No, You Don't Have to Admit You're Wrong to Apologize (and Other Apology Myths Debunked)
Updated: Nov 19, 2019
Why are real, meaningful apologies so few and far between? What have we internalized about the meaning of apologizing?
Faux-apologies — apologies that deny responsibility, evade consequences, or turn the tables — come from underlying beliefs that make it hard, if not impossible, to actually apologize. Here is a brief exploration of three myths that sabotage one of the most important social skills for supportive relationships: the apology.
Myth #1: You have to admit that you're wrong and they're right.
This zero-sum game keeps even the most deserving apologies from coming forth. It's not a matter of who's right and who's wrong, it's a matter of what's really true for each person, and validating that.
What's true for them: They are having an unpleasant experience and emotional response to a series of consequences resulting from several factors, including your actions and their unmet needs. There is an impact that they don't desire, affecting them and your relationship. They may be making judgments and criticisms of you, your motivations, and even your character that are unfounded, unfair, or insightful.

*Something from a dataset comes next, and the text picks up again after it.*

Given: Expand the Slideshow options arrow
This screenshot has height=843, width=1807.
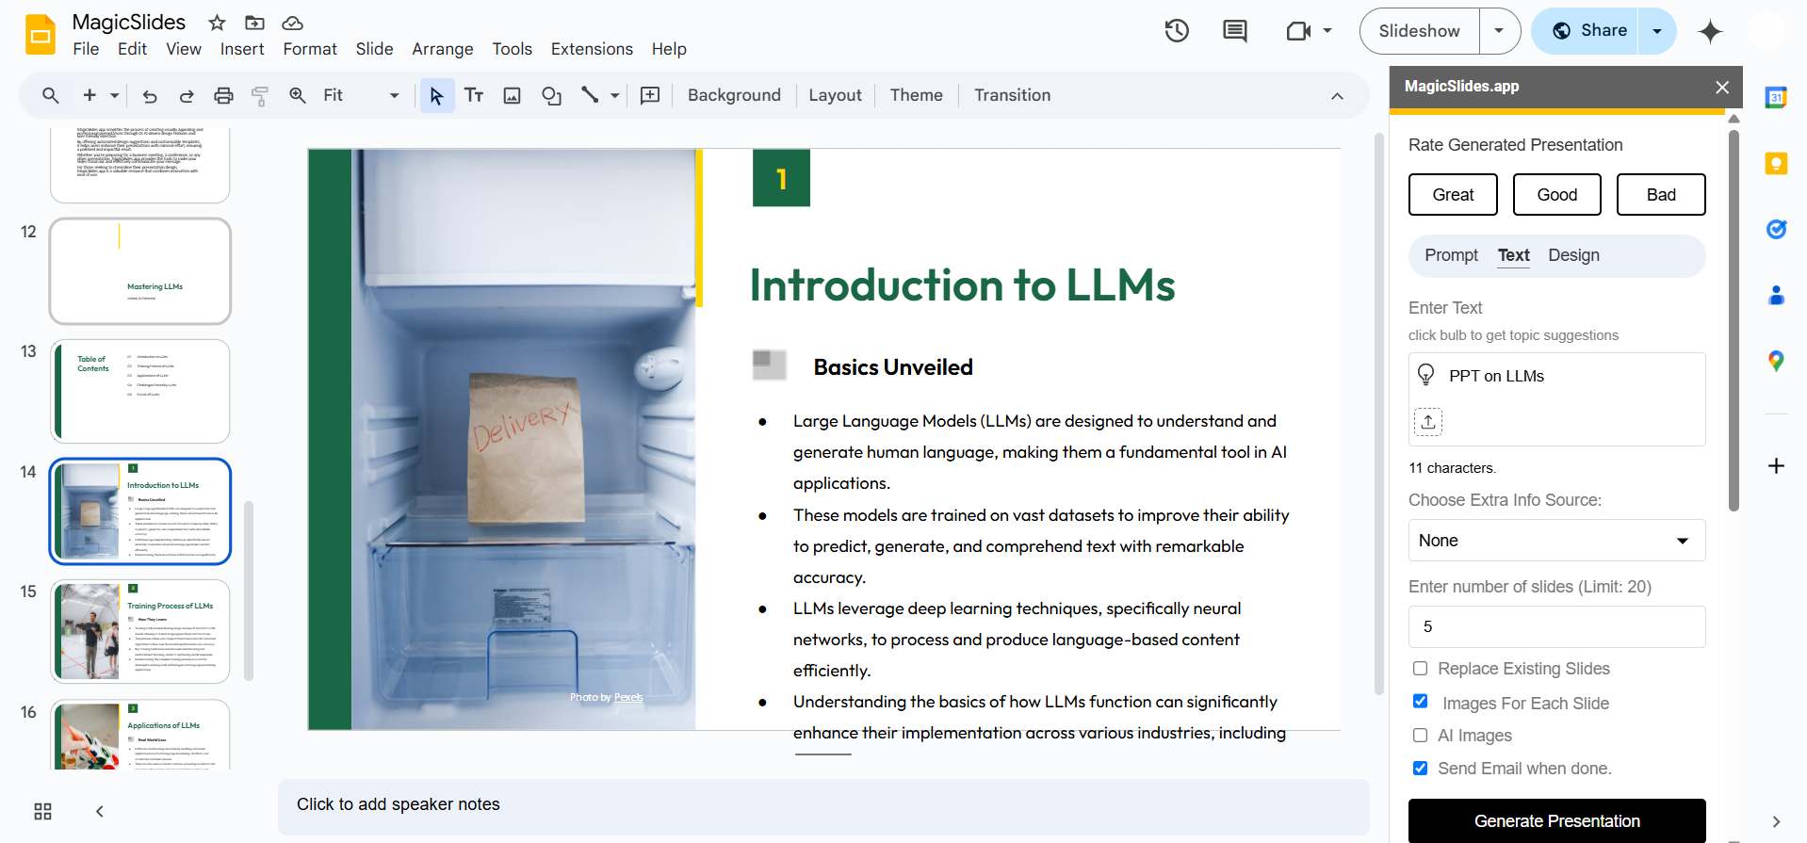Looking at the screenshot, I should [1499, 31].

You don't have to agree with all their judgments of you and the situation. But to give a meaningful apology, you do need to agree with their emotional experience and the impact upon them, the conditions, and the relationship.
What's true for you: You made a choice that played a part in the unfolding of negative consequences. You were trying to meet your own needs with your actions and most likely didn't realize the impact your choice was going to make. You most likely don't wish the negative impact upon them and are feeling empathetic, though it may be hidden underneath defensiveness (which is a shield for fear.)
You don't have to accept the blame for everything they're upset about. You just need to accept responsibility for the choices you made that contributed to the impact, and let them know how you feel about them having an unpleasant experience.
Myth #2: You have to take responsibility for their experience.
No two people react in the exact same way to a situation. The impact of a given event upon a person's emotional experience, situational circumstances, and relationship bond depends upon their beliefs, values, availability of inner resources, and your response to their pain.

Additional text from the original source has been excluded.